31 July 2014

Reading group notes: point/counter-point on "predict models"

In our local summer reading group, I led the discussion of two papers that appeared in Baltimore last month:

I love handouts, so I made a handout for this one too. I paste below the handout. All good ideas are those of the respective authors; all errors and bad ideas are probably due to bad transcription on my  part.

Don't count, predict! A systematic comparison of context-counting
vs. context-predicting semantic vectors

Marco Baroni & Georgiana Dinu & Germ\'an Kruszewski

Motivation: these silly deep learning people keep writing papers but
don't compare to traditional distributional semantics models.
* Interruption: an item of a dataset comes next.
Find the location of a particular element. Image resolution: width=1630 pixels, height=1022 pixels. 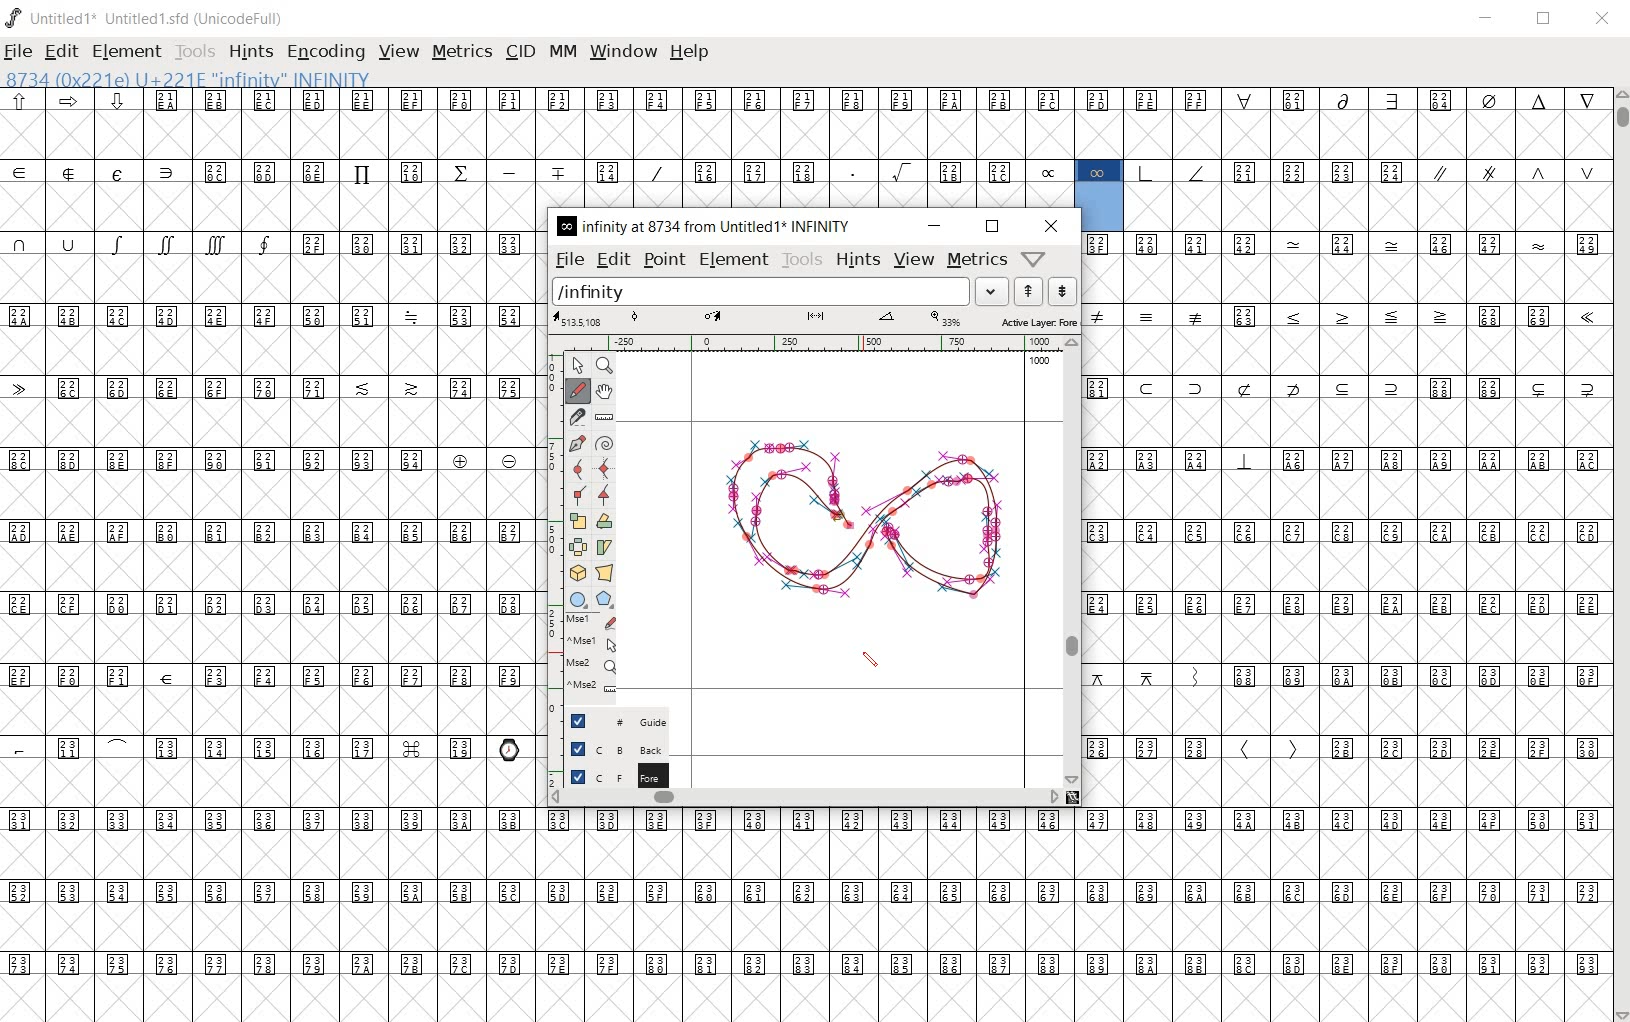

cut splines in two is located at coordinates (576, 414).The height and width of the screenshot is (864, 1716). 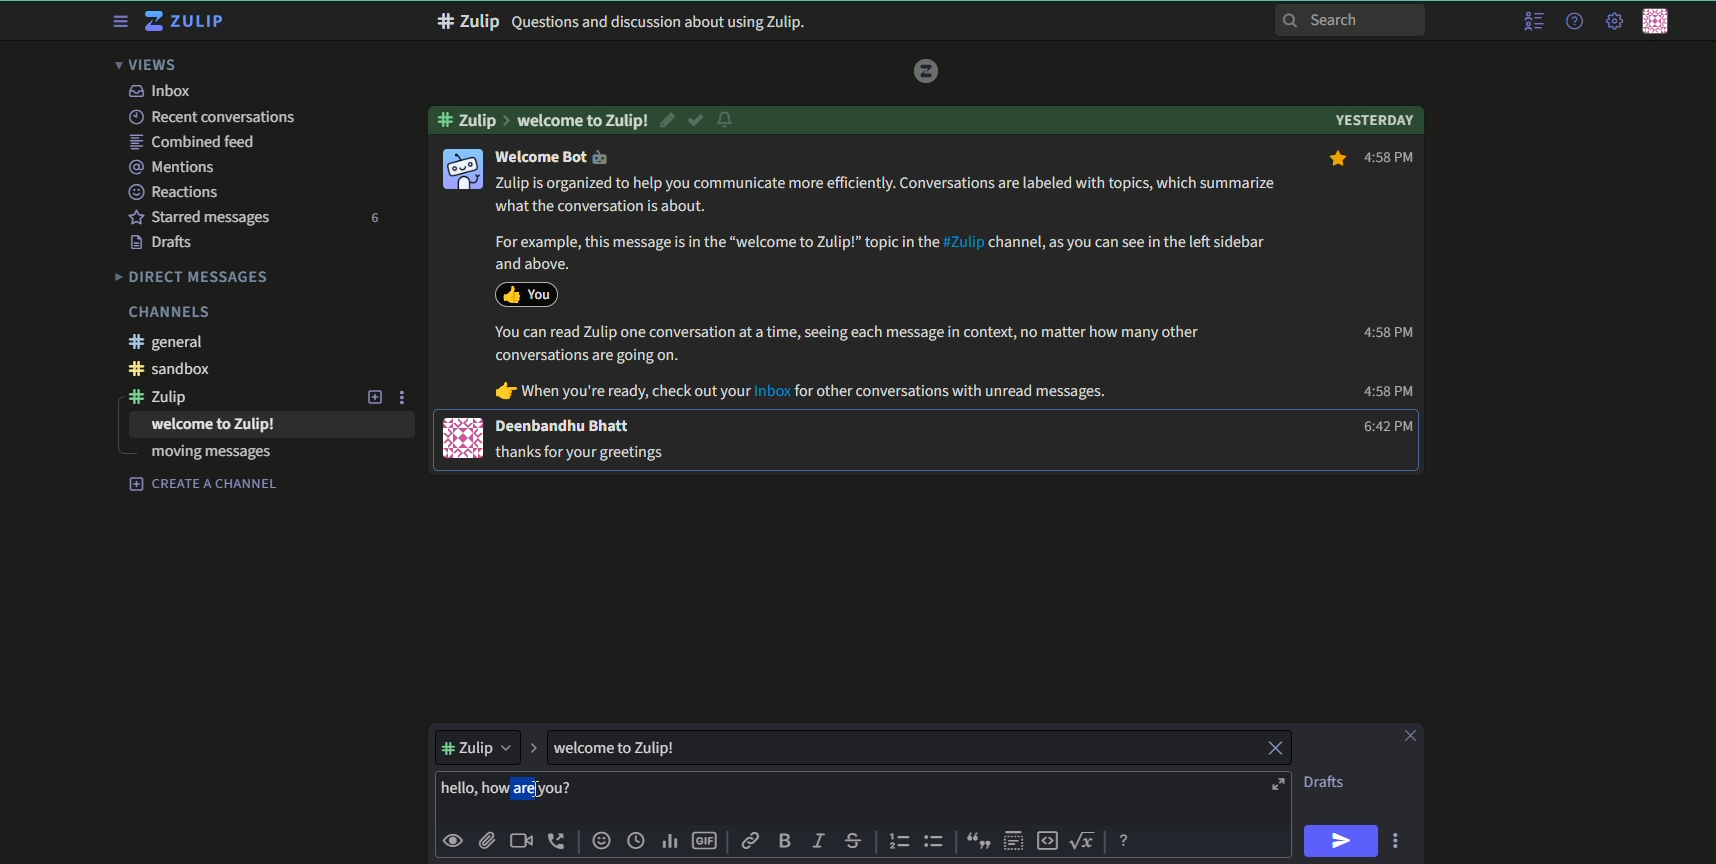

So we

Conclusion: okay, those people are actually right.

== Background ==

Distributional semantics = you know a word by the company it keeps

"Count models":
 * For each word type, collect context vectors
 * Context vectors look at n words on the left and right
     (with position info? together or separately?)
     varied in 2..5
 * Each type is represented by the bag of contexts in which it appears
 * Contexts are scored by PMI or LLR
     (gets rid of useful but frequent contexts)
 * We might reduce dimensionality to k in { 200, ..., 500 }
    - using either SVD or NNMF

"Predict models" (aka deep learning):
 * Assume a mapping from word type -> k-dim vector
 * Learn a model to predict any word token given the vectors
     of the n words to its left and right
     varied in {2,5}
 * Words are thrown out proportional to their frequency
    - makes things faster
    - reduces importance of frequent words like IDF
 * Vary k in { 200, ..., 500 }

CW (Collobert & Weston) models:
 * freely available online
 * 100 dimensional vectors trained for 2 months on wikipedia
 * predict a word with 5 words to the left and right
 * used extensively in other literature

== Tasks ==
 * Synonym detection from TOEFL
   - given "levied" choose from { imposed, believed, requested, correlated }
   - compute cosine of word representations
 * Concept categorization
   - cluster words like { helicopters, motorcyles} into one class
     and { dogs, elephants } into another
   - used off-the-shelf clustering algorithms
 * Selectional preferences
    - given a verb/noun pair say whether the verb selects for that noun
    - eg, "eat apples" versus "eat gravity"
    - for each verb, take 20 most strongly associated nouns, average
        their representations, and measure cosine similarity to that
 * Analogy
    - eg, brother:sister :: grandson:(?granddaughter)
    - find nearest neighbor of (brother - sister + grandson)

== Summary of results ==
                                     pred    tie   count    (win: >=5)
                                     wins           wins
 * tune parameters PER TASK:          10      4      0
 * tune parameters OVERALL:           10      3      1
 * worst parameters                   14      0      0
 * best from relatedness:             11      3      0

 - best count   model: window=2, PMI, no compression, 300k dimensions
 - best predict model: window=5, no hier softmax, neg sampling, 400 dim

Linguistic Regularities in Sparse and Explicit Word Representations
Omer Levy & Yoav Goldberg

Motivation: neural representations capture analogical reasoning well;
why does this happen?

Conclusion: we can just as well using tranditional distributed word
representations if we measure similarity in a "multiplicative" way

== Background ==

* neural language models produce representations that can answer analogy questions:
  - gender...   man:woman :: king:queen
  - speakers... france:french :: mexico:spanish
  - number...   apple:apples :: car:cars
* question: how much of this is a property of *embeddings* (ie dense, low-dimensional)
  - alternative is distributional similarity == bag of contexts (ala Baroni paper)

== Experiment 1 ==

* Mikolov (word2vec) computes similarity for solving a:b :: a*:b* by finding:
    arg max_{b*}  similarity(b*, a* - a + b)       (called 3CosAdd)
   aka similarity(queen, king - man + woman)
* they use cosine similarity: cos(u,v) = dot(u,v) / [ ||u||  ||v|| ]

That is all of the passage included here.